• [Task directions] Give back only the line containing "You are a computer-use agent. The" and every line after it through the end of the data below, transcribed exactly.

• [Source data]

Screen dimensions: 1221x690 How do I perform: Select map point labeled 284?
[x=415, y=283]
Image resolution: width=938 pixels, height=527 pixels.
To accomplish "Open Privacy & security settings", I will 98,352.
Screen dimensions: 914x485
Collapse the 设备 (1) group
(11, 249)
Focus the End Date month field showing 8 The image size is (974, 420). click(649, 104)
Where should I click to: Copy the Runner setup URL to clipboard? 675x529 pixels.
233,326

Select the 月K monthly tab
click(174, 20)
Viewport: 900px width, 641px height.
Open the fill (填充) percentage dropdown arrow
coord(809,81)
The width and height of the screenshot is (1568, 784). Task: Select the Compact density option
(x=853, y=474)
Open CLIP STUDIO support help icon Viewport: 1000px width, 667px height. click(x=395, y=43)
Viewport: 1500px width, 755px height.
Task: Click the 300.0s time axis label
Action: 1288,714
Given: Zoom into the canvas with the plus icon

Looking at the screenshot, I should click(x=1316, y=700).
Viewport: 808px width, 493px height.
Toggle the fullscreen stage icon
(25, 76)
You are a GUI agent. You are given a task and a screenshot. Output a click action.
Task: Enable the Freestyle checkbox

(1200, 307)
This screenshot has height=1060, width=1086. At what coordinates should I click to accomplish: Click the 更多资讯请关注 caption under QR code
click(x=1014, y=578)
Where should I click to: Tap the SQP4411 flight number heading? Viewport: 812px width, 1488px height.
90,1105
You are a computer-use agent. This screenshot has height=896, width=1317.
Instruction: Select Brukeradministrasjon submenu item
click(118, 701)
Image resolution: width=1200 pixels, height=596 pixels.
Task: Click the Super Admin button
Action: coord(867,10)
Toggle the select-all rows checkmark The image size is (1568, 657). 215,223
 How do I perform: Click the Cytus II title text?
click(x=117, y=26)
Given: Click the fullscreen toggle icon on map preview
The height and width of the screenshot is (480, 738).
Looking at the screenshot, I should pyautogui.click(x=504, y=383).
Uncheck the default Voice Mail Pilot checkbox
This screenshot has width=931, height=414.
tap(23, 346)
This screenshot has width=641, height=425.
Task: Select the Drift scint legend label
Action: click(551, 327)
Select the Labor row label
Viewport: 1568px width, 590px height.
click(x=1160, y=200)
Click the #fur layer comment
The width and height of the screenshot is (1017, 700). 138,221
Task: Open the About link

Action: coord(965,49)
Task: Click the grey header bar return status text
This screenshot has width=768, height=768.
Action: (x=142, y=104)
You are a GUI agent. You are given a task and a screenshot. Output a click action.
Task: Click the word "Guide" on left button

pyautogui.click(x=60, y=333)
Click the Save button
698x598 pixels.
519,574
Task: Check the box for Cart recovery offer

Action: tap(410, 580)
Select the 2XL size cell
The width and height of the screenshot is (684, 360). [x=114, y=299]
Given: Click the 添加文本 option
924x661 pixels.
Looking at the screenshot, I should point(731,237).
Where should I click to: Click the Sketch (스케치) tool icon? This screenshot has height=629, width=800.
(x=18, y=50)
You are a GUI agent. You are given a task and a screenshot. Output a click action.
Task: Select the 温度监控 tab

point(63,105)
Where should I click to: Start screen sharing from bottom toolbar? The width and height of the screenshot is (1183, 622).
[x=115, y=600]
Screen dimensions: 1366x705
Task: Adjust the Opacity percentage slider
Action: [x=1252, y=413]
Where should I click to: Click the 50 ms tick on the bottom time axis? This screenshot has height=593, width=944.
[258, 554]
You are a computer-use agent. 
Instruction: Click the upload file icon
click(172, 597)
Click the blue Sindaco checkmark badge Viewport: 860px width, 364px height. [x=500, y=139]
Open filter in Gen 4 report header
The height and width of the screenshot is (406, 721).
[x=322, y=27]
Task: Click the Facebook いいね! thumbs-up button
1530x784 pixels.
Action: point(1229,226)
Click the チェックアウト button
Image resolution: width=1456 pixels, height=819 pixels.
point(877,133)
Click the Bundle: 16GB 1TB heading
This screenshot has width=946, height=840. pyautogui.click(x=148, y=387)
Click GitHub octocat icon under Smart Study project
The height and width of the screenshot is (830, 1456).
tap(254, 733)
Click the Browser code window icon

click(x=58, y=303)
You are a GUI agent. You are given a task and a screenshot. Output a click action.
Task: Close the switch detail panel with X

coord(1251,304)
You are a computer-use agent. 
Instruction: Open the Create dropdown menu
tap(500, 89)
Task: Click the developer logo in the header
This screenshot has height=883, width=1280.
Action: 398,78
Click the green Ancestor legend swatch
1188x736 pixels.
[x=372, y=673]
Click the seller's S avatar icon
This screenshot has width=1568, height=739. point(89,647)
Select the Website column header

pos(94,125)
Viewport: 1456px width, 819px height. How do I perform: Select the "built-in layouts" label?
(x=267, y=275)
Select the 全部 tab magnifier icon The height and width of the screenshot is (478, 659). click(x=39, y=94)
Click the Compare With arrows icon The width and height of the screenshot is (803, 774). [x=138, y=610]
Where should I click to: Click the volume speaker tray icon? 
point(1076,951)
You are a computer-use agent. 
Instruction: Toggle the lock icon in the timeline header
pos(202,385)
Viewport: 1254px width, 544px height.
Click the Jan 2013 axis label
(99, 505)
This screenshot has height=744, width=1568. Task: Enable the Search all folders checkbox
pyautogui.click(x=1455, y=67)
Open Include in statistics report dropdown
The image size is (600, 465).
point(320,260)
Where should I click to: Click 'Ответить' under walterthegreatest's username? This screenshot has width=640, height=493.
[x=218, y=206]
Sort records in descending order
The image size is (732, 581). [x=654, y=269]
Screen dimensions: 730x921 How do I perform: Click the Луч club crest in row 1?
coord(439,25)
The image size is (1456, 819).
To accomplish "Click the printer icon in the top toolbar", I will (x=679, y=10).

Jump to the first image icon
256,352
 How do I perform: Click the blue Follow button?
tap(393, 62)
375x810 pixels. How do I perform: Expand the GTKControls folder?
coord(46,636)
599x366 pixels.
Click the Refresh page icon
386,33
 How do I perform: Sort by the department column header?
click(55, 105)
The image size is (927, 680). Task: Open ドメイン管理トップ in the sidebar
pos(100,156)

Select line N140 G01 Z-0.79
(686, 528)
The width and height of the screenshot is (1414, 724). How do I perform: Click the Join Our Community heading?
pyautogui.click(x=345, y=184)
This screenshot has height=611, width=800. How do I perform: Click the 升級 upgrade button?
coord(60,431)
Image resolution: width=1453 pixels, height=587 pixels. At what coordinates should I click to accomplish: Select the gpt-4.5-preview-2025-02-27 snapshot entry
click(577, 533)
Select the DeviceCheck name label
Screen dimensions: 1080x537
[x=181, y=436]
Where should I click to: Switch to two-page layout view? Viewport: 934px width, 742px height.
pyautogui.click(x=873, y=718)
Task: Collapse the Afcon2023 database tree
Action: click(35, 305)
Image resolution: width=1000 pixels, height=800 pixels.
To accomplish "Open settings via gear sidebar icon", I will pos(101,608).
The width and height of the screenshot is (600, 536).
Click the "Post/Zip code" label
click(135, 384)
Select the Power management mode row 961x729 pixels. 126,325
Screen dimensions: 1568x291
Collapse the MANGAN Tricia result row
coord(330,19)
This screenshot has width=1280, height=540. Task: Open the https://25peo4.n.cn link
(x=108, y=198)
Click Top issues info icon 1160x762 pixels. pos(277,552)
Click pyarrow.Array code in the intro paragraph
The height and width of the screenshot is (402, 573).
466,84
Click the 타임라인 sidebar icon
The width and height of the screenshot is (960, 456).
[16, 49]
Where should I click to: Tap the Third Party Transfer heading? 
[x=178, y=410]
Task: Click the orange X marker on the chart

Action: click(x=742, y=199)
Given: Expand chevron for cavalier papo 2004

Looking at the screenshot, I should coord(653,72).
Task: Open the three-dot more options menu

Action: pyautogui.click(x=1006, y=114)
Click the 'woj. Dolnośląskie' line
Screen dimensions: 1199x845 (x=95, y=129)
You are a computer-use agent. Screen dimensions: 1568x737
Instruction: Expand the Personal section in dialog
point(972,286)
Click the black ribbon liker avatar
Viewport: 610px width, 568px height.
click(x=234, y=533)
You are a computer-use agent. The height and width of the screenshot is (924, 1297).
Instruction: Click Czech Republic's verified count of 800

• [Answer for the task]
You are a computer-use agent. The height and width of the screenshot is (924, 1297).
Instruction: Click Czech Republic's verified count of 800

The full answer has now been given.